Really? 😱 Which plant species? 

Mine do decimate the dried leaf piles I add, they make a really fine mulm with it. Maybe that's why they haven't eaten my plants! Or maybe I only kept them with plants they don't like 🤔


----------



## Hufsa (29 Jan 2022)

shangman said:


> Really? 😱 Which plant species?
> 
> Mine do decimate the dried leaf piles I add, they make a really fine mulm with it. Maybe that's why they haven't eaten my plants! Or maybe I only kept them with plants they don't like 🤔


Sir Snootenpoot was helping himself to large amounts of Pogostemon helferi and Blyxa japonica. He moved out with the fishsticks to another local hobbyist. 
I dont think ive ever been so sad to say goodbye to a snail 😢 He was very charming


----------



## Sam66 (5 Feb 2022)

Just a quick update - I'm not sure how much is down to the snails and how much due to the tank maturing but the majority of my BBA is gone and diatoms are also reduced substantially.

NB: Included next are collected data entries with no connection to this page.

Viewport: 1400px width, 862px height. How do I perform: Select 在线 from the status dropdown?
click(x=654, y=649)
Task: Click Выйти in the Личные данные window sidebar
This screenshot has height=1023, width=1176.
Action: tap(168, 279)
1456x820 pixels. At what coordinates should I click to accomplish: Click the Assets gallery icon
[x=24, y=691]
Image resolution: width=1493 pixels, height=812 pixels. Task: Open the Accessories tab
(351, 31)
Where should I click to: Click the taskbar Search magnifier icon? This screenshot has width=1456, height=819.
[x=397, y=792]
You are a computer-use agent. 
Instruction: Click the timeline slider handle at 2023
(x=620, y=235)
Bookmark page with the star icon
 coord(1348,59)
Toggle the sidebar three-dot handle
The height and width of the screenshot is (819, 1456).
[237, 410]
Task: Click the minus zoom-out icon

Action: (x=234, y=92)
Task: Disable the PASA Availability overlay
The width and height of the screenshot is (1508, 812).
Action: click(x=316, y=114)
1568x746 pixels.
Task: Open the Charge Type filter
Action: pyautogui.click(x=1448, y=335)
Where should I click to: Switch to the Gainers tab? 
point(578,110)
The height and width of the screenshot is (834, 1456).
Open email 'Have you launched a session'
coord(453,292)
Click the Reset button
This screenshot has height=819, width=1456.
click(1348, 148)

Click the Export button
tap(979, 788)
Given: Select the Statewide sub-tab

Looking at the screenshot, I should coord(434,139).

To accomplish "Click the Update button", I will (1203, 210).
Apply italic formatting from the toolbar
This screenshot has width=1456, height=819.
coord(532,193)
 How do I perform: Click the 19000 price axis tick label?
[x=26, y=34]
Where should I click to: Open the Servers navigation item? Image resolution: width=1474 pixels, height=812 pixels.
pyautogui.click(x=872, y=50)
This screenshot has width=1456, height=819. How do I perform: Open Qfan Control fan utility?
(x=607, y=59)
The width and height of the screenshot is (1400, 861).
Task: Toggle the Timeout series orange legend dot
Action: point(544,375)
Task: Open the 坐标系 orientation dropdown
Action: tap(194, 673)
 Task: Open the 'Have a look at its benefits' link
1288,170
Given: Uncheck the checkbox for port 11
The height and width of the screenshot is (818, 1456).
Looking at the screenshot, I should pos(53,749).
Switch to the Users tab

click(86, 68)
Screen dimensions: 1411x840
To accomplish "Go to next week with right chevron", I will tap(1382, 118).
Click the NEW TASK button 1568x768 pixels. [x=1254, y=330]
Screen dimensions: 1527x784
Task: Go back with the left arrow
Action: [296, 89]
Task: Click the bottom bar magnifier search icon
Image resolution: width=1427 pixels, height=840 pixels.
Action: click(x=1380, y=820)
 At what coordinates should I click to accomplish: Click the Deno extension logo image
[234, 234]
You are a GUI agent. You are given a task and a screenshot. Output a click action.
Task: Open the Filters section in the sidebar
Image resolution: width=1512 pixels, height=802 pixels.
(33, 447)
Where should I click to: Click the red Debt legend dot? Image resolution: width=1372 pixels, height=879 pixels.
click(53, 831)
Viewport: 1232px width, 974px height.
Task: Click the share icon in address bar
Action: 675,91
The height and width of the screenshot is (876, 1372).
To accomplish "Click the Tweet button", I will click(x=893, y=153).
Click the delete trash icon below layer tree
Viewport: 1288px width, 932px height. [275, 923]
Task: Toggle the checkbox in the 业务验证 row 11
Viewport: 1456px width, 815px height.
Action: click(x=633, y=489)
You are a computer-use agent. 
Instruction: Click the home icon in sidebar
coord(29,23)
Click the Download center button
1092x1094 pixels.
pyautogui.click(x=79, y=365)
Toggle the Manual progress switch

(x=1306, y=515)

Snails are very active.  Both Ramshorn and MTS are mostly on the hardscape rather than the sand substrate.  Loads of snail waste now on the substrate and plant leaves.

I've also spotted 2 or 3 unknowns (possibly bladder snails) and a single Columbian Ramshorn in the tank.


----------



## Sam66 (5 Feb 2022)

Oh, and some tiny baby Ramshorns already.  

I don't know how quickly they hatch so these may have come in on plants rather than being laid by the snails I added.


----------